As a child I was sexually abused and as a result I’ve spent years avoiding all physical contact with people, if someone would accidentally brush up against me I would feel nauseous and panicky. I started counseling a little over a year ago and have recently started to crave (non-sexual) physical contact, especially from my therapist.
I actually asked him for a hug at the end of one of our sessions, and he agreed. It felt very warm and safe & secure, and he would give me a hug at the end of our sessions for several months. However, after a meeting with his co-workers, he “realized” (AKA was told by the owner) that they had to stop, he stated that there was some fear that it would become detrimental to therapy, which is ironic because it was in fact the decision to stop said hugs that caused the problems, as far as I am concerned.
Anyway, I’ve recently started to have some medical issues which prompted my regular doctor, to recommend me seeing an OB / Gyn, who ordered a pelvic ultrasound, which I had done this morning.

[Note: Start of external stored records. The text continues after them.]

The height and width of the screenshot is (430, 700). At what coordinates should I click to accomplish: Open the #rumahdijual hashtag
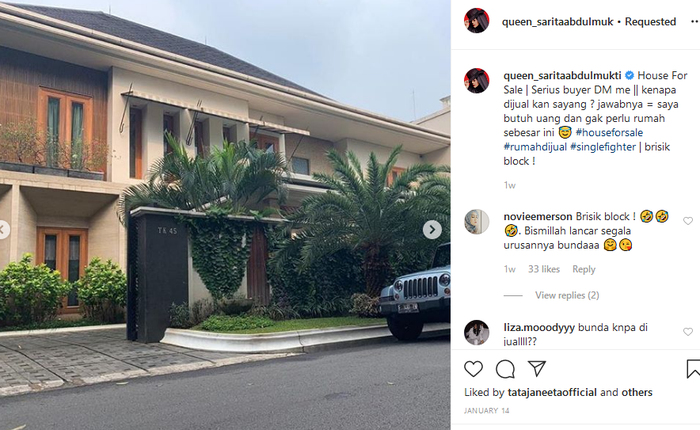[535, 147]
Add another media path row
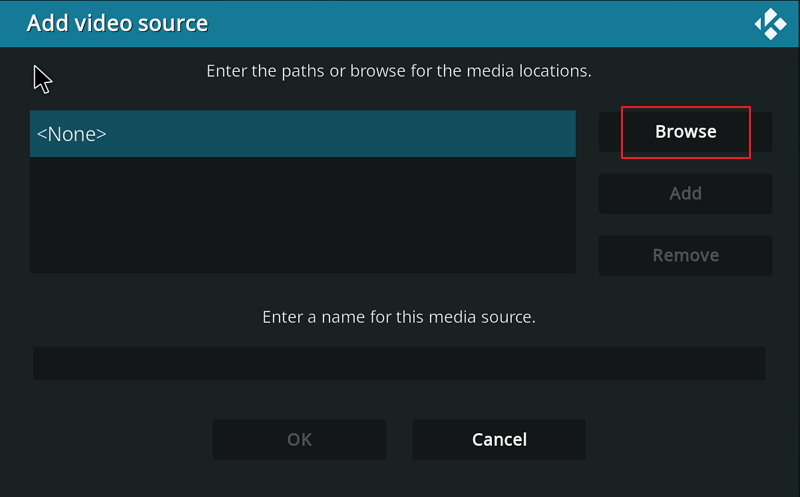This screenshot has height=497, width=800. point(685,193)
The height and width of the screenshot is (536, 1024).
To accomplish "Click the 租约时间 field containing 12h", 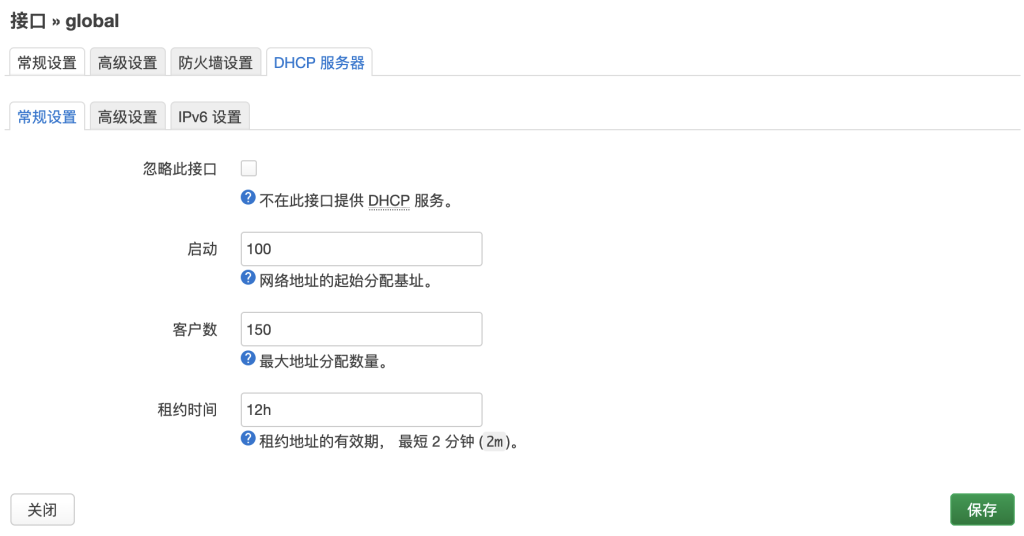I will tap(361, 409).
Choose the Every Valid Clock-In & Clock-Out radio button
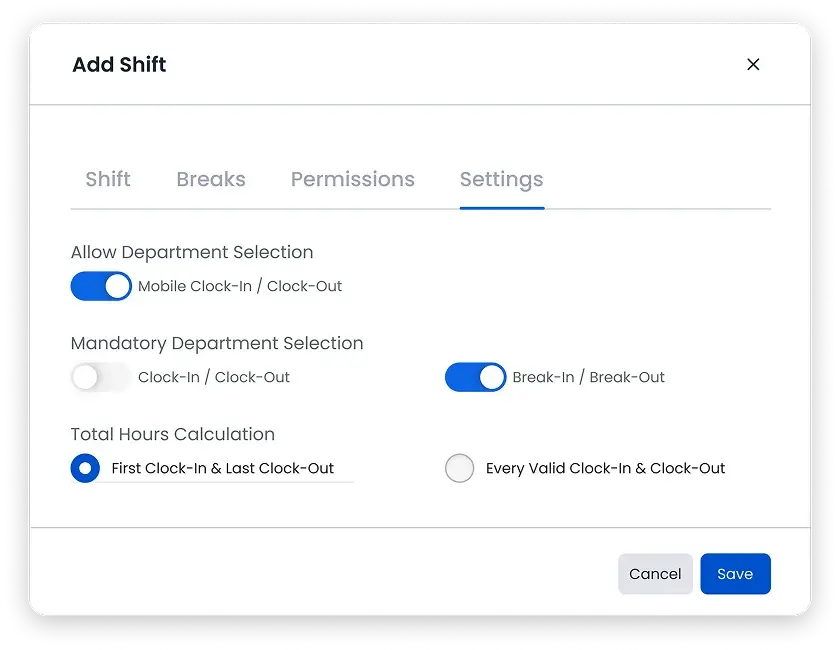The height and width of the screenshot is (650, 840). pos(460,468)
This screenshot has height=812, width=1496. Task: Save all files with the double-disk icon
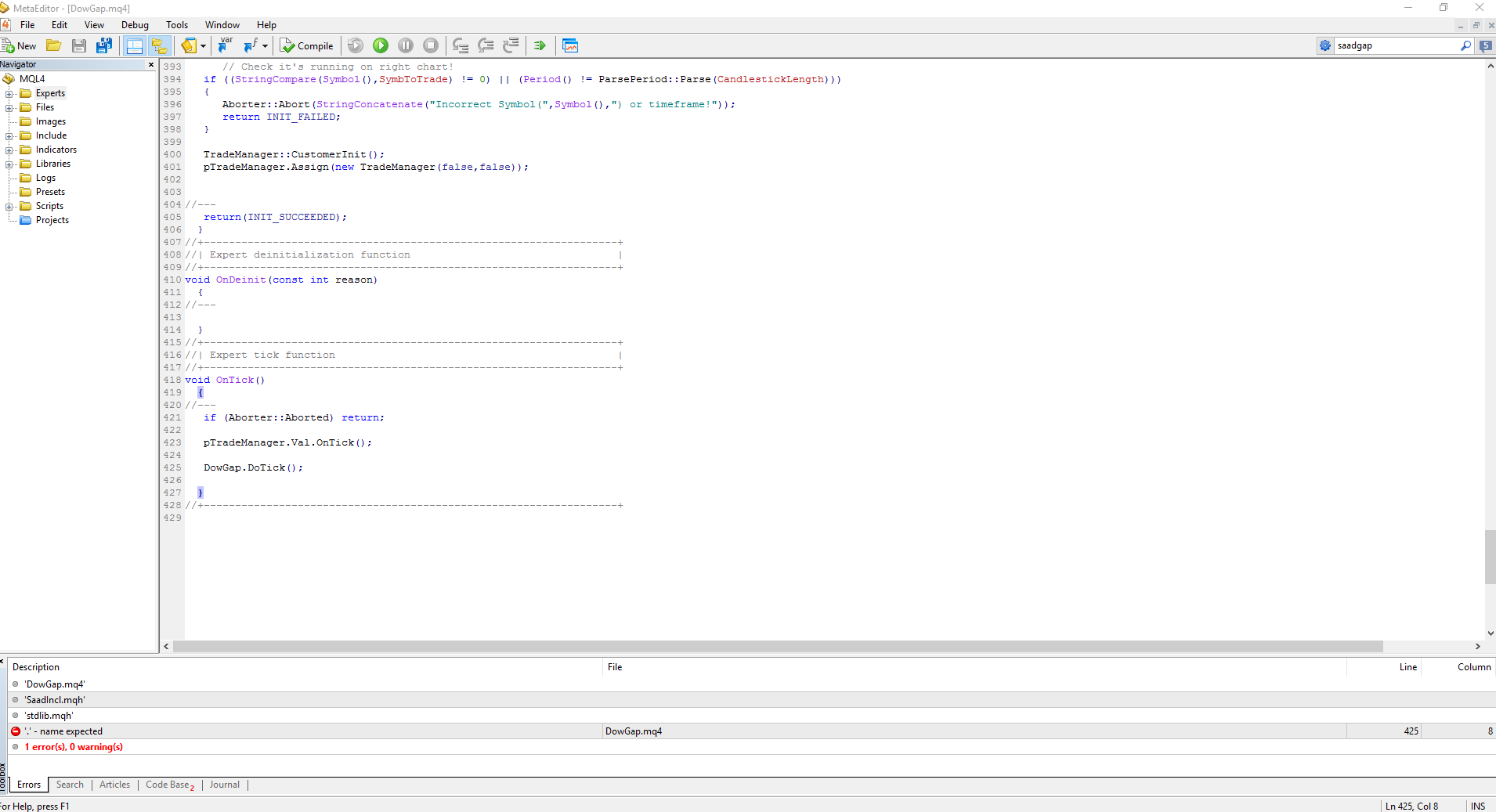pyautogui.click(x=103, y=46)
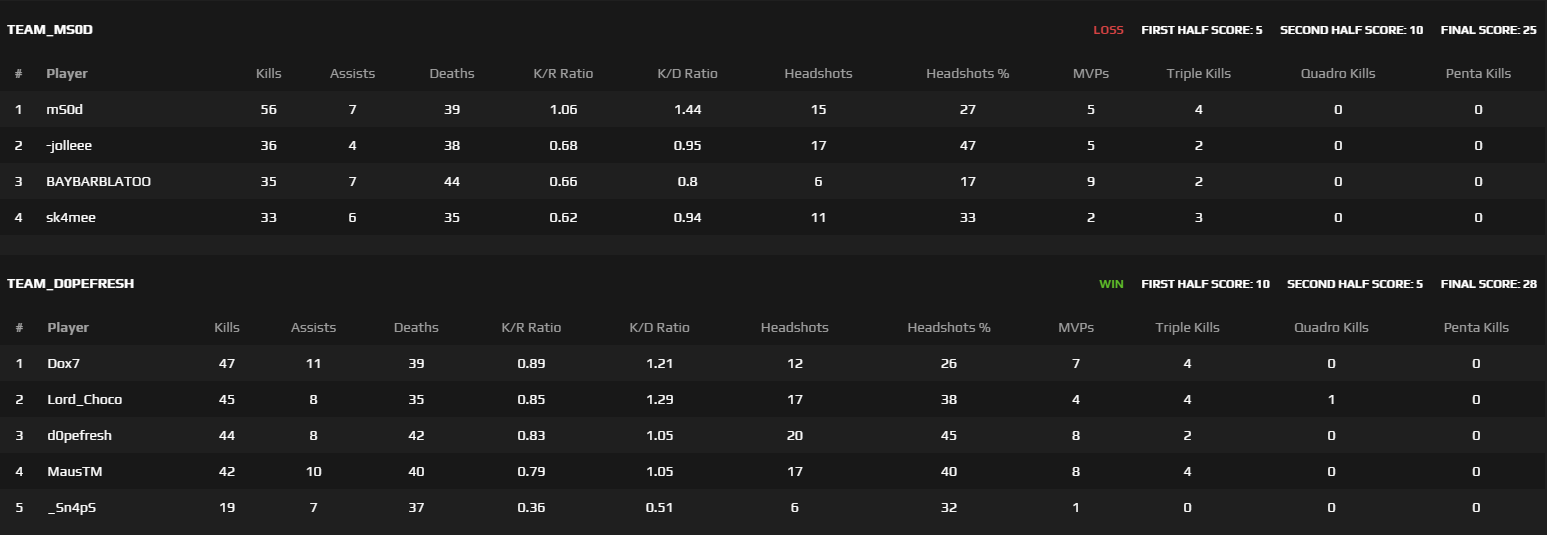Viewport: 1547px width, 535px height.
Task: Click _Sn4pS player name
Action: [71, 507]
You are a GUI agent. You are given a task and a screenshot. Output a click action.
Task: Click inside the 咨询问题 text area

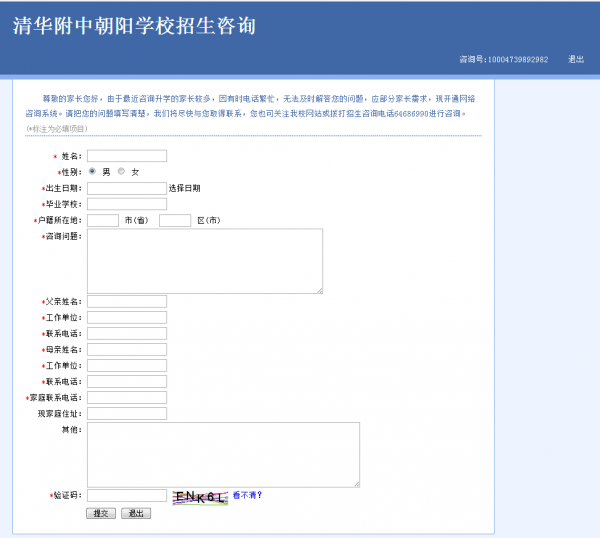coord(205,261)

It effected me more than I imagined it would. And much to my horror the movement of the probe caused a sense of physical arousal, which of course triggered flashbacks to the past.
At this point I’m so overwhelmed by emotions that I feel numb. (Anyone, ever have that experience?) I’m afraid that once my brain is ready to process these emotions they’ll all come flooding back in at once and I won’t be able to handle them. Any suggestions?